_DATA LISTING_:

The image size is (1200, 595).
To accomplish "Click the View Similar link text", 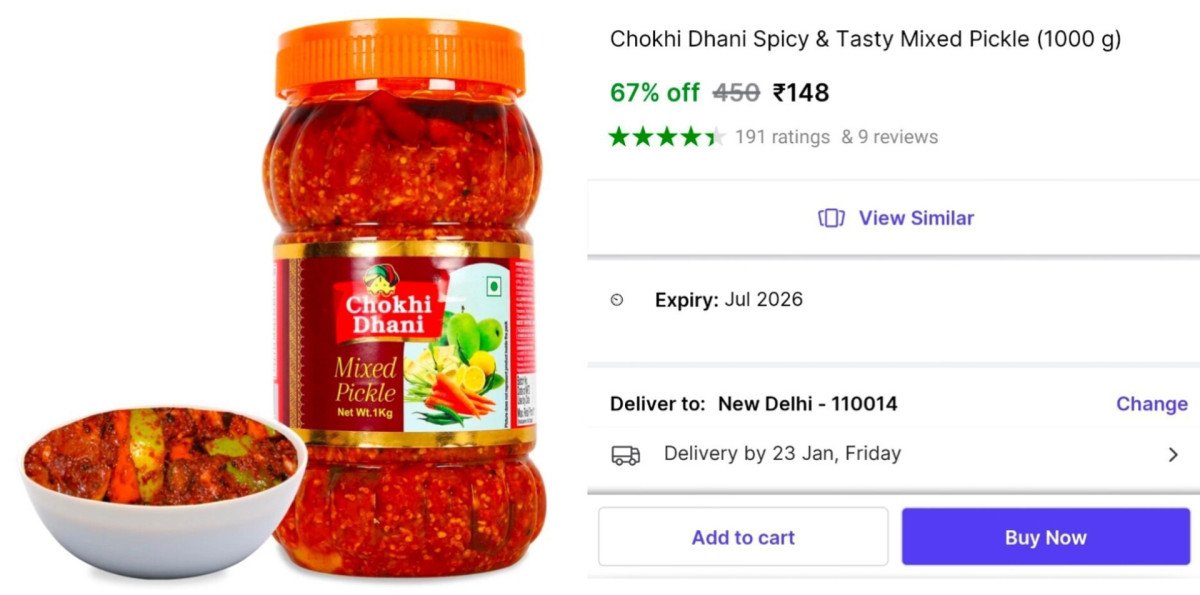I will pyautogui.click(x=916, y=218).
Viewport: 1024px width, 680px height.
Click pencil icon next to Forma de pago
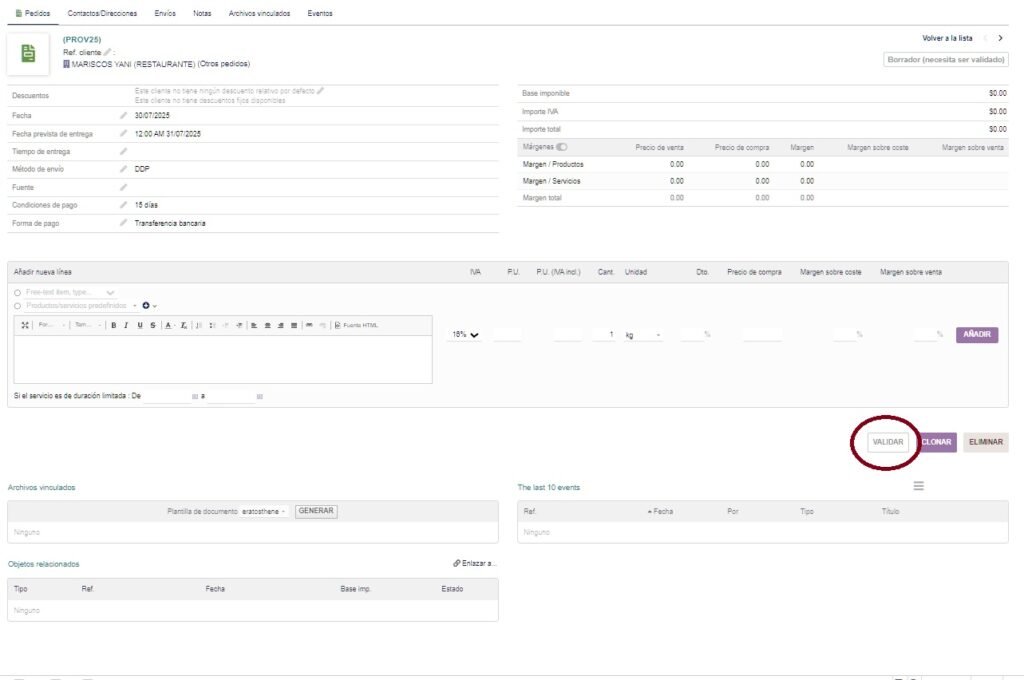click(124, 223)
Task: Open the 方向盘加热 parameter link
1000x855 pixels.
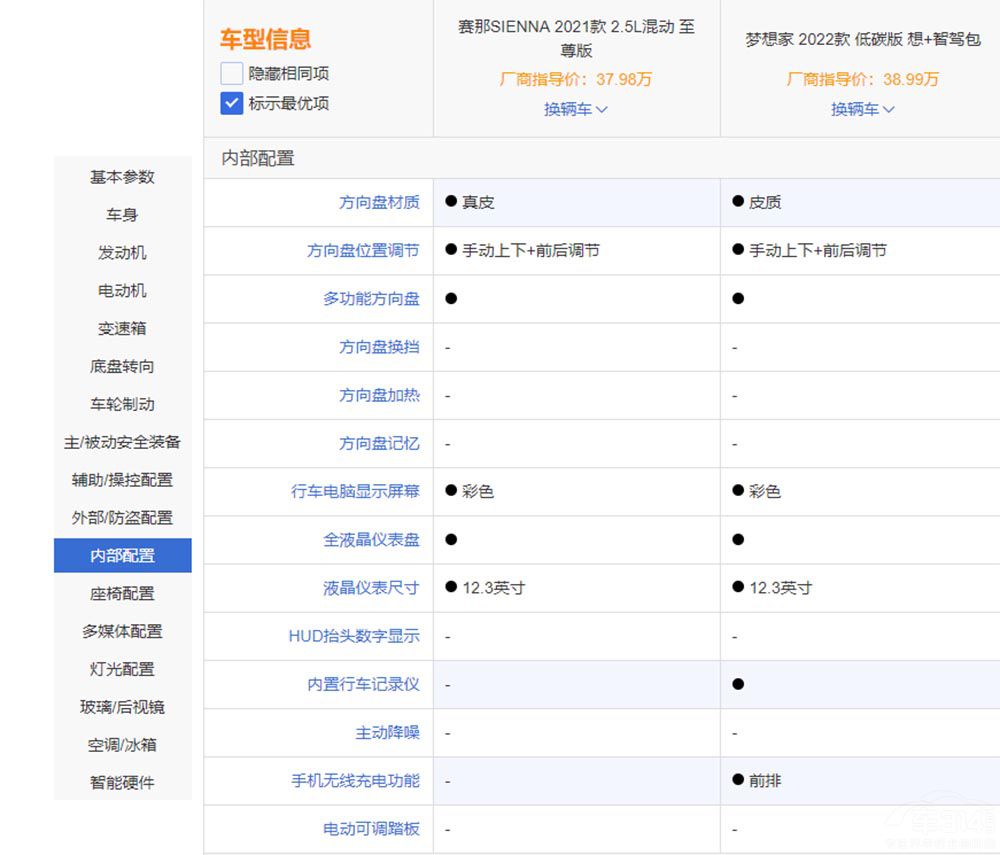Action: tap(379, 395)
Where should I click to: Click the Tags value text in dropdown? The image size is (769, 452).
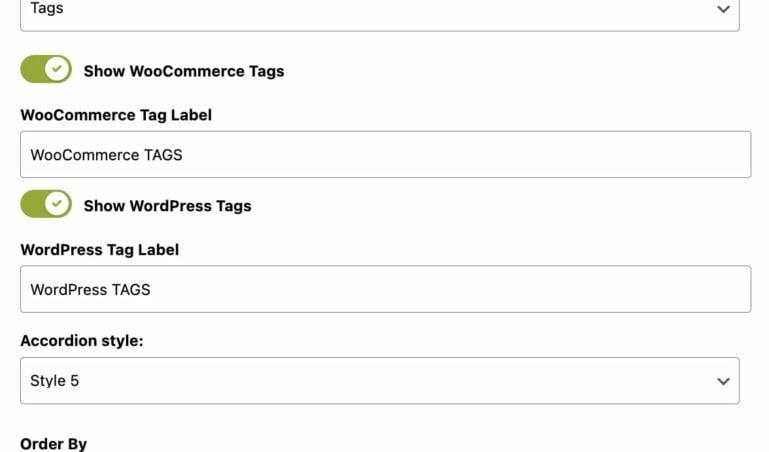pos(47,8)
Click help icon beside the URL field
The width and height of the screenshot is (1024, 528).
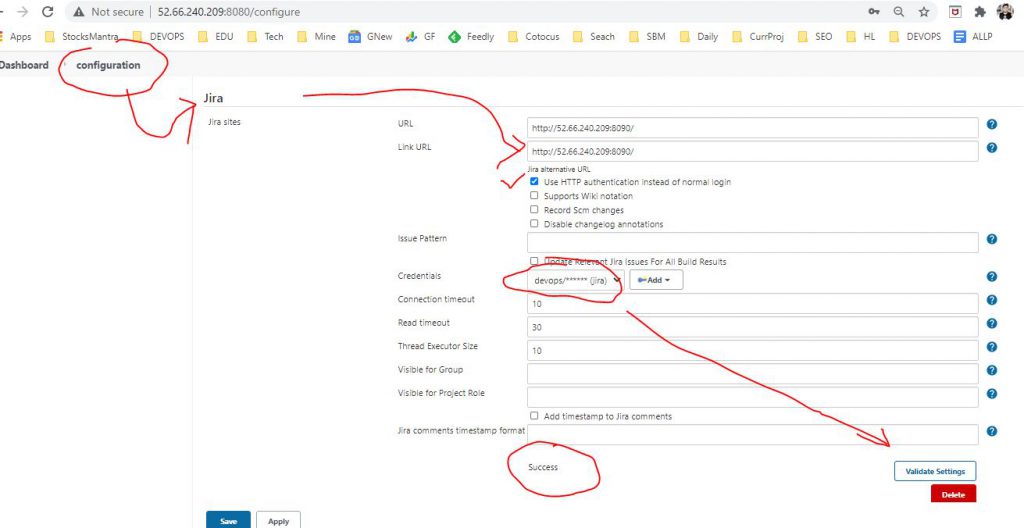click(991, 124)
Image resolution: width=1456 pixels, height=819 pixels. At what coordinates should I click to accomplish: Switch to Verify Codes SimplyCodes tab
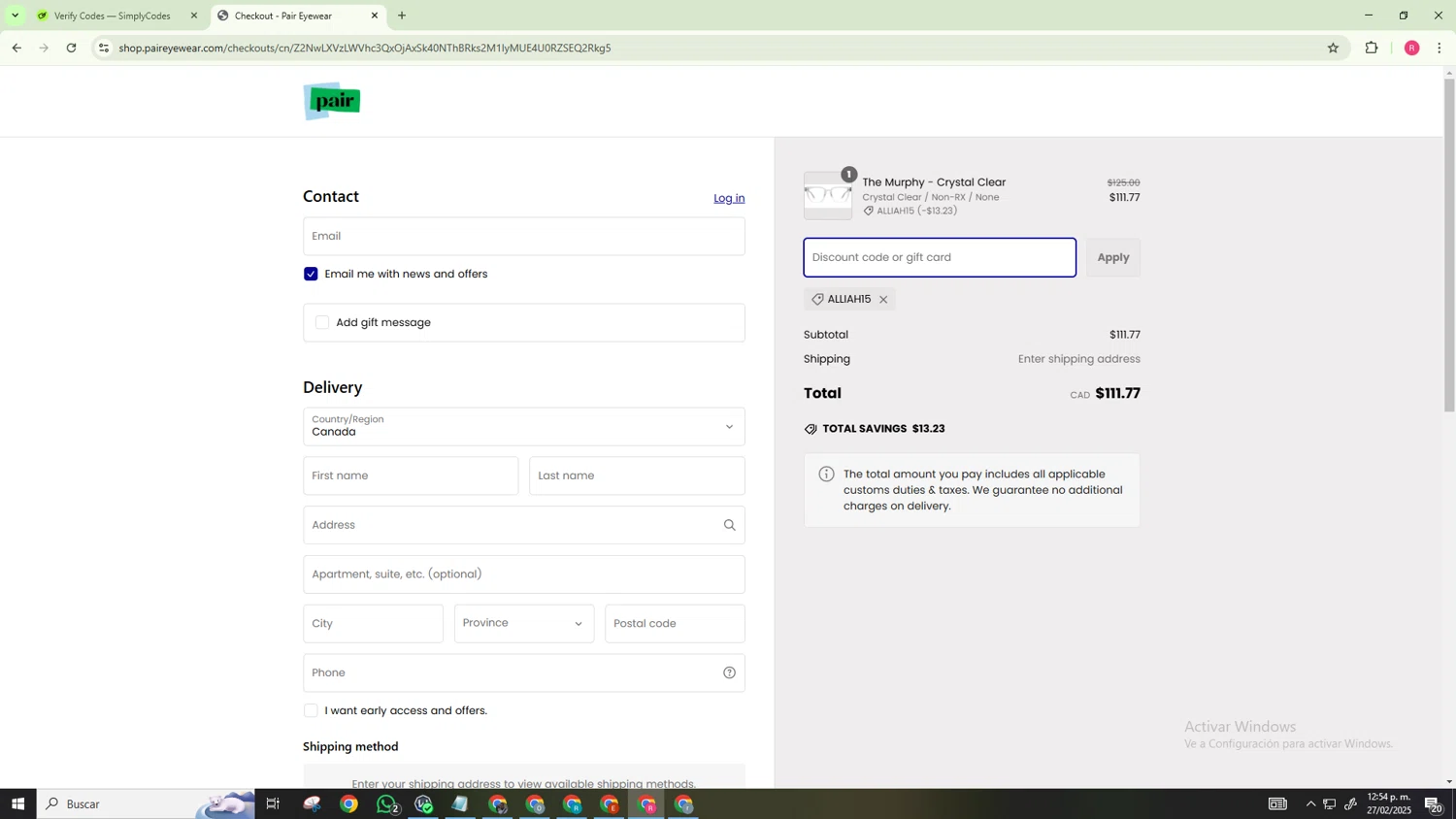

_PROBLEM DESCRIPTION_: Give back an exact copy of only the lines from the one with "Task: Open the 方向盘加热 parameter link" through the final line of the material, both included. Pictures do not belong in it.

_ANSWER SPACE_:
Task: Open the 方向盘加热 parameter link
1000x855 pixels.
Action: tap(379, 395)
Where should I click to: Click the Tags value text in dropdown? The image size is (769, 452).
pos(47,8)
Click help icon beside the URL field
The width and height of the screenshot is (1024, 528).
click(991, 124)
Image resolution: width=1456 pixels, height=819 pixels. At what coordinates should I click to accomplish: Switch to Verify Codes SimplyCodes tab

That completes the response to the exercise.